Figure 6. Effect of FVIIa on IL-8 mRNA stability and gene transcription

(A) MDA-MB-231 cells were first treated with a control vehicle or FVIIa (50 nM) for 75 minutes. Then 10 μg/mL actinomycin D was added to inhibit RNA synthesis. Total RNA was harvested at indicated times after the addition of actinomycin D and was subjected to Northern blot analysis using IL-8 probe. IL-8 mRNA levels measured 10 minutes after the addition of actinomycin D were taken as 100% (mean ± SEM, n = 3). (B) Nuclei were isolated from unstimulated MDA-MB-231 cells or cells stimulated with FVIIa (50 nM) for 1 hour. Two identical blots containing β-actin and IL-8 DNAs were hybridized with equal amounts of labeled transcripts of nuclear RNA. (C) Quantitative representation of the data shown in panel B (mean values of 2 experiments).

Figure 7. Effect of FVIIa and other agonists on cancer cell migration: involvement of PAR-2 and IL-8 in FVIIa-induced cell migration

MDA-MB-231 cells were placed in the upper well, and various concentrations of FVIIa (A) or other agonists (B) or FVIIa and antibodies against IL-8 or PAR-2 (C) were added to the lower well. In additional experiments, ASIS or anti-TF IgG was included with FVIIa in the lower well (A). The number of cells that migrated to the underside of the membrane in 20 hours at 37°C was determined as described in “Materials and methods” (mean ± SEM, n = 3 to 5). Concentrations of various reagents were: FVIIa, 50 nM (unless specified otherwise); ASIS, 500 nM; anti-TF IgG, 100 μg/mL; thrombin, 10 nM; trypsin, 10 nM; plasmin, 50 nM; PAR-1 AP, 50 μM; PAR-2 AP, 50 μM; rabbit antihuman IL-8 IgG, 50 μg/mL; rabbit anti–PAR-2 IgG, 500 μg/mL; control IgG, 50 μg/mL (1) or 500 μg/mL (2); and IL-8, 100 ng/mL. *Difference in value is statistically significant (P < .05) from the value obtained in control treatment (panel B) or corresponding control IgG (panel C).

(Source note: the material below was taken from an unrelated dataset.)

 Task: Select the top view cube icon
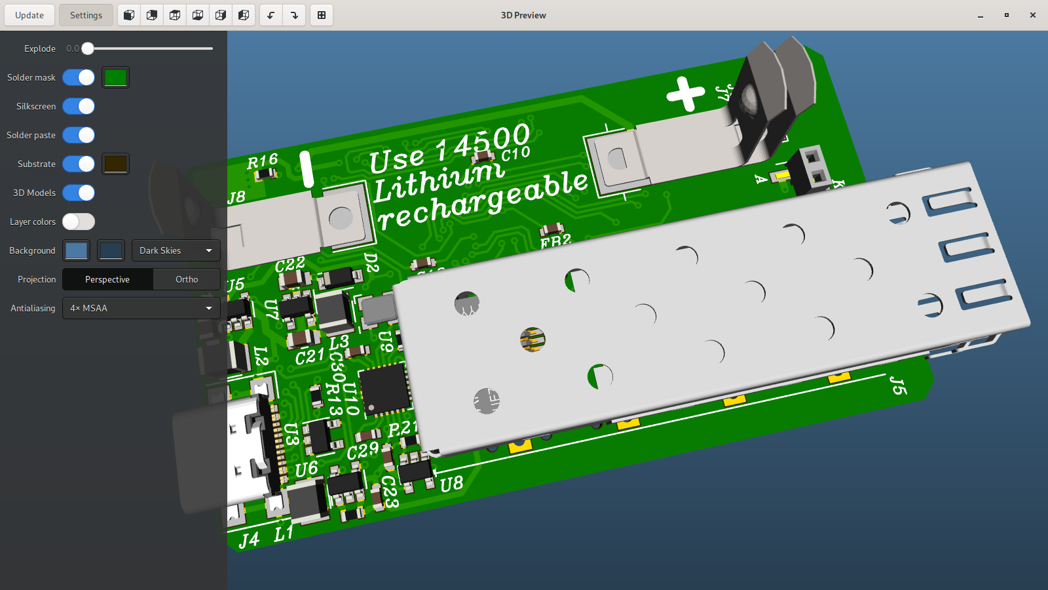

Figure 8. Effect of FVIIa on tumor cell invasion

MDA-MB-231 cells were placed on top of a Matrigel barrier. FVIIa and other agonists were added to a lower well that contained NIH3T3 cell–conditioned media. At the end of a 48-hour incubation period at 37°C, the number of cells that migrated across the Matrigel barrier to the underside of the membrane was determined. Concentrations of various reagents used were: FVIIa, 50 nM; thrombin, 10 nM; PAR-2 AP, 50 μM; rabbit antihuman IL-8 IgG, 50 μg/mL; rabbit anti–PAR-2 IgG, 500 μg/mL; control IgG, 50 μg/mL (1) or 500 μg/Ml (2). Mean ± SEM, n = 3 to 5. *Inhibition was statistically significant.